**What you should do**
Please reproduce every one of the rows below word for word.

:: Data listing

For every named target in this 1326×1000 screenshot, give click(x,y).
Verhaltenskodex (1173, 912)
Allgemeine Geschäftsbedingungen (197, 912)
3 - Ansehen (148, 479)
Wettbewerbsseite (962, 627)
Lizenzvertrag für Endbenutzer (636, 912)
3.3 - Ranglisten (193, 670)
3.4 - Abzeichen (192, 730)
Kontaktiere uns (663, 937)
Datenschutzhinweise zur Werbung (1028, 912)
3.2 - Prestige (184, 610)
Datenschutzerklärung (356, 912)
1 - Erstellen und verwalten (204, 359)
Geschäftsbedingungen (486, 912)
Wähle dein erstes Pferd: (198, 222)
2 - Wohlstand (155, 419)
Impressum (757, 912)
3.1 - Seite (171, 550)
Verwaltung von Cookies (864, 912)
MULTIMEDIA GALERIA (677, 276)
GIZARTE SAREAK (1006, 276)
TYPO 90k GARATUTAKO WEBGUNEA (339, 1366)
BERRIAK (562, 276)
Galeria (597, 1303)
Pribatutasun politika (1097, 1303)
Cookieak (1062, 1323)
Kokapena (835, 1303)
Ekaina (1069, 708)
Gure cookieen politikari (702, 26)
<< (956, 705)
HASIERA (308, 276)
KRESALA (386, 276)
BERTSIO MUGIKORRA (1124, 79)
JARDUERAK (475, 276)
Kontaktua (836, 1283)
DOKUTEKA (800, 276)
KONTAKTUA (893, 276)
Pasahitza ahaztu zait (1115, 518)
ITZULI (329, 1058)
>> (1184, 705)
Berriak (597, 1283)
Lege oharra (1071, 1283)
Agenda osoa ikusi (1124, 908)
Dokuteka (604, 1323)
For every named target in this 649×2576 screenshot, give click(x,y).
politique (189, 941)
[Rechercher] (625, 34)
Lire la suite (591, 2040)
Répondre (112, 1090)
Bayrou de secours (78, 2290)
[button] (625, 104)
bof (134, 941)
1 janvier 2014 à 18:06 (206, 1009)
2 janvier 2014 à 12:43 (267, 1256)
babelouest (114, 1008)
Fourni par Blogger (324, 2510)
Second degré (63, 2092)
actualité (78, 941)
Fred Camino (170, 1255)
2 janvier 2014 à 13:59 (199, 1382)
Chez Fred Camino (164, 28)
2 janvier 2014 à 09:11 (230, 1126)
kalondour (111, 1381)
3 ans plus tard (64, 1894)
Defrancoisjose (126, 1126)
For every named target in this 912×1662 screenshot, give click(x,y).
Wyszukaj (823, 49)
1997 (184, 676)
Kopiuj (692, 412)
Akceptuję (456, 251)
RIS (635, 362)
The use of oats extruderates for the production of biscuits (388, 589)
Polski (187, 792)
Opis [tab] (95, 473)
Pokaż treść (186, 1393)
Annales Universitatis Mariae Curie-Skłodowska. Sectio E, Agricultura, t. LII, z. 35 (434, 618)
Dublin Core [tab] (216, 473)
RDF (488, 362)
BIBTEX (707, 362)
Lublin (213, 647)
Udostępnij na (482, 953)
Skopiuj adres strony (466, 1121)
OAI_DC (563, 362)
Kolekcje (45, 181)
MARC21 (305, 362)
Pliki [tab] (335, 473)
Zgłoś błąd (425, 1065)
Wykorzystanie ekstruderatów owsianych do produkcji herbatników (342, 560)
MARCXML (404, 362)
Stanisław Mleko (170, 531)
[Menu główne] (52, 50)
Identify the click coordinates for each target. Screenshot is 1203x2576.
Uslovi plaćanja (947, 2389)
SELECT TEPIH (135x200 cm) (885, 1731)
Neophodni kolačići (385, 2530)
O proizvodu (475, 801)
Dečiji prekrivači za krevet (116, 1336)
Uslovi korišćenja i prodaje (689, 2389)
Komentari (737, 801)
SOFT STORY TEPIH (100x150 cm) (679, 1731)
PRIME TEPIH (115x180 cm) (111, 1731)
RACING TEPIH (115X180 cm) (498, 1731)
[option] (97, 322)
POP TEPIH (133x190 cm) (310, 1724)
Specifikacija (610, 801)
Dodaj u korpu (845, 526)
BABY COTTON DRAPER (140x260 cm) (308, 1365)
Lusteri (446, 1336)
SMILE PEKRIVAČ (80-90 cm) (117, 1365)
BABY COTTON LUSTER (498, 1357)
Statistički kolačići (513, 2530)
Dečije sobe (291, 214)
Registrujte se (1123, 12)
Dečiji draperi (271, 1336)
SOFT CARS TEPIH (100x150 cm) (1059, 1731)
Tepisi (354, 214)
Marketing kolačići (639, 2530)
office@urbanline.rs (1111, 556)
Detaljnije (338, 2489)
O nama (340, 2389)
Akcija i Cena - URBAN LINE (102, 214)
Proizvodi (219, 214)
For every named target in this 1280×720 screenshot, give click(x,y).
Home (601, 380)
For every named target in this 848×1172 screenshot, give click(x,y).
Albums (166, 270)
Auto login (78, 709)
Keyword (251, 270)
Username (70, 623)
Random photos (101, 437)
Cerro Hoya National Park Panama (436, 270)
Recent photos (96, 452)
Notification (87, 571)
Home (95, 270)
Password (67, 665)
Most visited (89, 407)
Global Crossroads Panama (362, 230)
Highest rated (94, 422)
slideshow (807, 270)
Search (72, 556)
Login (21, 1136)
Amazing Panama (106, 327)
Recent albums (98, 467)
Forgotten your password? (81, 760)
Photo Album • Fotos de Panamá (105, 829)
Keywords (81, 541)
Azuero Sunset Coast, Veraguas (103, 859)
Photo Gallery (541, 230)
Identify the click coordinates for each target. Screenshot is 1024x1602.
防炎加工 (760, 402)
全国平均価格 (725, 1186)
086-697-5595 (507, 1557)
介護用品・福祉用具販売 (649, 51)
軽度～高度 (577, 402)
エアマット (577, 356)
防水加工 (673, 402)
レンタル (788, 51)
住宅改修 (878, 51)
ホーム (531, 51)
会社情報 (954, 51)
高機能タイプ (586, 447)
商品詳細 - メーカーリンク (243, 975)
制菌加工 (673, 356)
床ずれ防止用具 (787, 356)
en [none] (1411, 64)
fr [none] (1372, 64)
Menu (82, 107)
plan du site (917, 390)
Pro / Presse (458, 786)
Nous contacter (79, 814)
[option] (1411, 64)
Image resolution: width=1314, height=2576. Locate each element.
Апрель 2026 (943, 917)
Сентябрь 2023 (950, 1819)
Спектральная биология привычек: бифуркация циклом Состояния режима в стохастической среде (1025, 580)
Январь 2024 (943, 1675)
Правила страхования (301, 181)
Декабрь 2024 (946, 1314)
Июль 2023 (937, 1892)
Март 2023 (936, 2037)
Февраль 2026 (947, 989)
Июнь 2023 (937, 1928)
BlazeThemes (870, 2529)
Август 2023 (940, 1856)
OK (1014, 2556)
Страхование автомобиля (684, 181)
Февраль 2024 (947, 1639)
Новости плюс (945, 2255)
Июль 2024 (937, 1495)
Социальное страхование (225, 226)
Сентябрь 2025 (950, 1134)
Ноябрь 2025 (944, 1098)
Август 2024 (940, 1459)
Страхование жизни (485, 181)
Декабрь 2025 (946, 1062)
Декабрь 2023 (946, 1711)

::::

**Exercise answer**
For every named target in this 1326×1000 screenshot, give click(x,y).
Verhaltenskodex (1173, 912)
Allgemeine Geschäftsbedingungen (197, 912)
3 - Ansehen (148, 479)
Wettbewerbsseite (962, 627)
Lizenzvertrag für Endbenutzer (636, 912)
3.3 - Ranglisten (193, 670)
3.4 - Abzeichen (192, 730)
Kontaktiere uns (663, 937)
Datenschutzhinweise zur Werbung (1028, 912)
3.2 - Prestige (184, 610)
Datenschutzerklärung (356, 912)
1 - Erstellen und verwalten (204, 359)
Geschäftsbedingungen (486, 912)
Wähle dein erstes Pferd: (198, 222)
2 - Wohlstand (155, 419)
Impressum (757, 912)
3.1 - Seite (171, 550)
Verwaltung von Cookies (864, 912)
MULTIMEDIA GALERIA (677, 276)
GIZARTE SAREAK (1006, 276)
TYPO 90k GARATUTAKO WEBGUNEA (339, 1366)
BERRIAK (562, 276)
Galeria (597, 1303)
Pribatutasun politika (1097, 1303)
Cookieak (1062, 1323)
Kokapena (835, 1303)
Ekaina (1069, 708)
Gure cookieen politikari (702, 26)
<< (956, 705)
HASIERA (308, 276)
KRESALA (386, 276)
BERTSIO MUGIKORRA (1124, 79)
JARDUERAK (475, 276)
Kontaktua (836, 1283)
DOKUTEKA (800, 276)
KONTAKTUA (893, 276)
Pasahitza ahaztu zait (1115, 518)
ITZULI (329, 1058)
>> (1184, 705)
Berriak (597, 1283)
Lege oharra (1071, 1283)
Agenda osoa ikusi (1124, 908)
Dokuteka (604, 1323)
For every named target in this 649×2576 screenshot, give click(x,y).
politique (189, 941)
[Rechercher] (625, 34)
Lire la suite (591, 2040)
Répondre (112, 1090)
Bayrou de secours (78, 2290)
[button] (625, 104)
bof (134, 941)
1 janvier 2014 à 18:06 (206, 1009)
2 janvier 2014 à 12:43 (267, 1256)
babelouest (114, 1008)
Fourni par Blogger (324, 2510)
Second degré (63, 2092)
actualité (78, 941)
Fred Camino (170, 1255)
2 janvier 2014 à 13:59 (199, 1382)
Chez Fred Camino (164, 28)
2 janvier 2014 à 09:11 (230, 1126)
kalondour (111, 1381)
3 ans plus tard (64, 1894)
Defrancoisjose (126, 1126)
For every named target in this 912×1662 screenshot, give click(x,y).
Wyszukaj (823, 49)
1997 (184, 676)
Kopiuj (692, 412)
Akceptuję (456, 251)
RIS (635, 362)
The use of oats extruderates for the production of biscuits (388, 589)
Polski (187, 792)
Opis [tab] (95, 473)
Pokaż treść (186, 1393)
Annales Universitatis Mariae Curie-Skłodowska. Sectio E, Agricultura, t. LII, z. 35 (434, 618)
Dublin Core [tab] (216, 473)
RDF (488, 362)
BIBTEX (707, 362)
Lublin (213, 647)
Udostępnij na (482, 953)
Skopiuj adres strony (466, 1121)
OAI_DC (563, 362)
Kolekcje (45, 181)
MARC21 (305, 362)
Pliki [tab] (335, 473)
Zgłoś błąd (425, 1065)
Wykorzystanie ekstruderatów owsianych do produkcji herbatników (342, 560)
MARCXML (404, 362)
Stanisław Mleko (170, 531)
[Menu główne] (52, 50)
Identify the click coordinates for each target. Screenshot is 1203x2576.
Uslovi plaćanja (947, 2389)
SELECT TEPIH (135x200 cm) (885, 1731)
Neophodni kolačići (385, 2530)
O proizvodu (475, 801)
Dečiji prekrivači za krevet (116, 1336)
Uslovi korišćenja i prodaje (689, 2389)
Komentari (737, 801)
SOFT STORY TEPIH (100x150 cm) (679, 1731)
PRIME TEPIH (115x180 cm) (111, 1731)
RACING TEPIH (115X180 cm) (498, 1731)
[option] (97, 322)
POP TEPIH (133x190 cm) (310, 1724)
Specifikacija (610, 801)
Dodaj u korpu (845, 526)
BABY COTTON DRAPER (140x260 cm) (308, 1365)
Lusteri (446, 1336)
SMILE PEKRIVAČ (80-90 cm) (117, 1365)
BABY COTTON LUSTER (498, 1357)
Statistički kolačići (513, 2530)
Dečije sobe (291, 214)
Registrujte se (1123, 12)
Dečiji draperi (271, 1336)
SOFT CARS TEPIH (100x150 cm) (1059, 1731)
Tepisi (354, 214)
Marketing kolačići (639, 2530)
office@urbanline.rs (1111, 556)
Detaljnije (338, 2489)
O nama (340, 2389)
Akcija i Cena - URBAN LINE (102, 214)
Proizvodi (219, 214)
For every named target in this 1280×720 screenshot, give click(x,y).
Home (601, 380)
For every named target in this 848×1172 screenshot, give click(x,y).
Albums (166, 270)
Auto login (78, 709)
Keyword (251, 270)
Username (70, 623)
Random photos (101, 437)
Cerro Hoya National Park Panama (436, 270)
Recent photos (96, 452)
Notification (87, 571)
Home (95, 270)
Password (67, 665)
Most visited (89, 407)
Global Crossroads Panama (362, 230)
Highest rated (94, 422)
slideshow (807, 270)
Search (72, 556)
Login (21, 1136)
Amazing Panama (106, 327)
Recent albums (98, 467)
Forgotten your password? (81, 760)
Photo Album • Fotos de Panamá (105, 829)
Keywords (81, 541)
Azuero Sunset Coast, Veraguas (103, 859)
Photo Gallery (541, 230)
Identify the click coordinates for each target. Screenshot is 1024x1602.
防炎加工 (760, 402)
全国平均価格 (725, 1186)
086-697-5595 (507, 1557)
介護用品・福祉用具販売 (649, 51)
軽度～高度 (577, 402)
エアマット (577, 356)
防水加工 (673, 402)
レンタル (788, 51)
住宅改修 (878, 51)
ホーム (531, 51)
会社情報 (954, 51)
高機能タイプ (586, 447)
商品詳細 - メーカーリンク (243, 975)
制菌加工 (673, 356)
床ずれ防止用具 (787, 356)
en [none] (1411, 64)
fr [none] (1372, 64)
Menu (82, 107)
plan du site (917, 390)
Pro / Presse (458, 786)
Nous contacter (79, 814)
[option] (1411, 64)
Image resolution: width=1314, height=2576. Locate each element.
Апрель 2026 (943, 917)
Сентябрь 2023 (950, 1819)
Спектральная биология привычек: бифуркация циклом Состояния режима в стохастической среде (1025, 580)
Январь 2024 (943, 1675)
Правила страхования (301, 181)
Декабрь 2024 (946, 1314)
Июль 2023 (937, 1892)
Март 2023 (936, 2037)
Февраль 2026 (947, 989)
Июнь 2023 (937, 1928)
BlazeThemes (870, 2529)
Август 2023 (940, 1856)
OK (1014, 2556)
Страхование автомобиля (684, 181)
Февраль 2024 (947, 1639)
Новости плюс (945, 2255)
Июль 2024 (937, 1495)
Социальное страхование (225, 226)
Сентябрь 2025 (950, 1134)
Ноябрь 2025 (944, 1098)
Август 2024 (940, 1459)
Страхование жизни (485, 181)
Декабрь 2025 (946, 1062)
Декабрь 2023 (946, 1711)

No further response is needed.